Inflammatory bowel disease (IBD) represents a chronic, nonspecific inflammatory condition of the gastrointestinal tract with obscure etiology and a multifactorial pathogenesis. Clinically, disorders such as ulcerative colitis (UC) and Crohn's disease (CD) are encompassed within it [1,2]. Since the mid-20th century, there has been a substantial increase in IBD incidence and prevalence, with the disease becoming one of the most common gastrointestinal disorders in the 21st century [3,4] The primary clinical manifestations of IBD include abdominal pain, diarrhea, bloody stools, and weight loss. Neutrophils and macrophages infiltrate the affected areas in large numbers, releasing pro-inflammatory mediators such as cytokines, proteases, and reactive oxygen species, which lead to inflammation and ulceration [1,2].

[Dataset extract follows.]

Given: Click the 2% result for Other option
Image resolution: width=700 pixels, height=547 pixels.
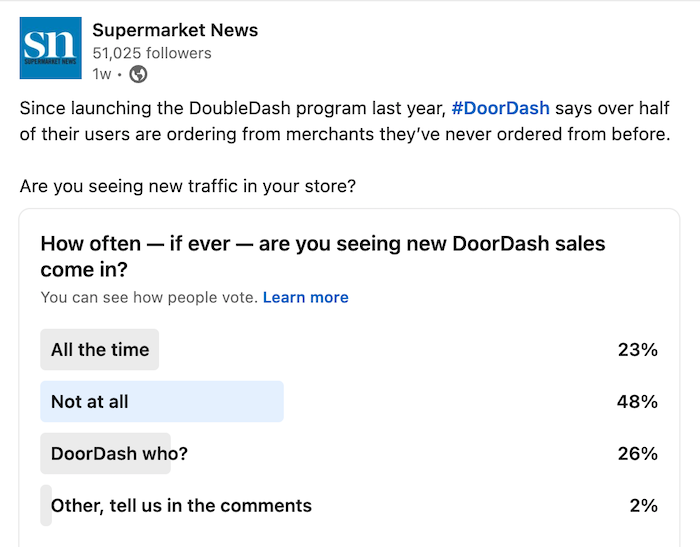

Cyclic GMP-AMP synthase (cGAS) recognizes microbial or self-derived double-stranded DNA (dsDNA), including that from bacterial, viral, or endogenous origins such as the nucleus or mitochondria [5]. Upon dsDNA recognition, downstream signaling pathways are activated, initiating inflammatory immune responses [6]. Upon binding to dsDNA, the catalytic center of cGAS undergoes a conformational change [7], and it uses ATP and GTP as substrates to produce the second messenger 2′,3′-cyclic GMP-AMP (cGAMP) [8,9]. As both a second messenger and an endogenous ligand, cGAMP binds to and activates the endoplasmic reticulum-localized stimulator of interferon genes (STING) [[10], [11], [12]]. Once activated, STING (encoded by the TMEM173 gene) translocates to the Golgi apparatus and recruits TANK-binding kinase 1 (TBK1) and IκB kinase, among other signaling molecules. These activated kinases phosphorylate interferon regulatory factor 3 (IRF3) [13] and nuclear factor-κB (NF-κB) [14]. Phosphorylated IRF3 undergoes nuclear translocation, where it induces the transcription of type I interferon (IFN-I) genes. In parallel, activated NF-κB migrates to the nucleus and upregulates pro-inflammatory cytokines, including interleukin-6 (IL-6), tumor necrosis factor (TNF), and IFN-I genes [15].

The cGAS-STING pathway, a key cytosolic DNA-sensing mechanism, is significantly upregulated in IBD and plays a complex dual role in intestinal homeostasis and inflammation [16]. It is activated by microbial or self-derived double-stranded DNA from multiple sources, including mucosal injury, mitochondrial release, and neutrophil extracellular traps (NETs) [17]. This triggers the production of the second messenger cGAMP, STING activation, and subsequent TBK1-IRF3 signaling, leading to robust type I interferon and pro-inflammatory cytokine production [[13], [14], [15],18,19]. Such responses engage innate and adaptive immune cells-such as dendritic cells via the STING-IL-12 axis and M1 macrophages-promoting barrier dysfunction, T cell polarization, and overall immune imbalance [20,21]. Although under physiological conditions the pathway helps maintain intestinal homeostasis by regulating protective immunity [22], its persistent activation drives chronic inflammation and pathology in IBD, highlighting its potential as a therapeutic target for intervention.

Acetylation, a key epigenetic modification regulated by histone deacetylases (HDACs), influences gene expression and immune responses [23,24]. HDAC inhibitors have been shown to modulate cGAS activity and expression [25,26]. In this study, we screened a library of epigenetic drugs and identified panobinostat, an HDAC inhibitor, as a potent suppressor of the cGAS-STING pathway. We further demonstrated its efficacy in ameliorating DSS-induced colitis in mice, suggesting its potential as a therapeutic agent for IBD.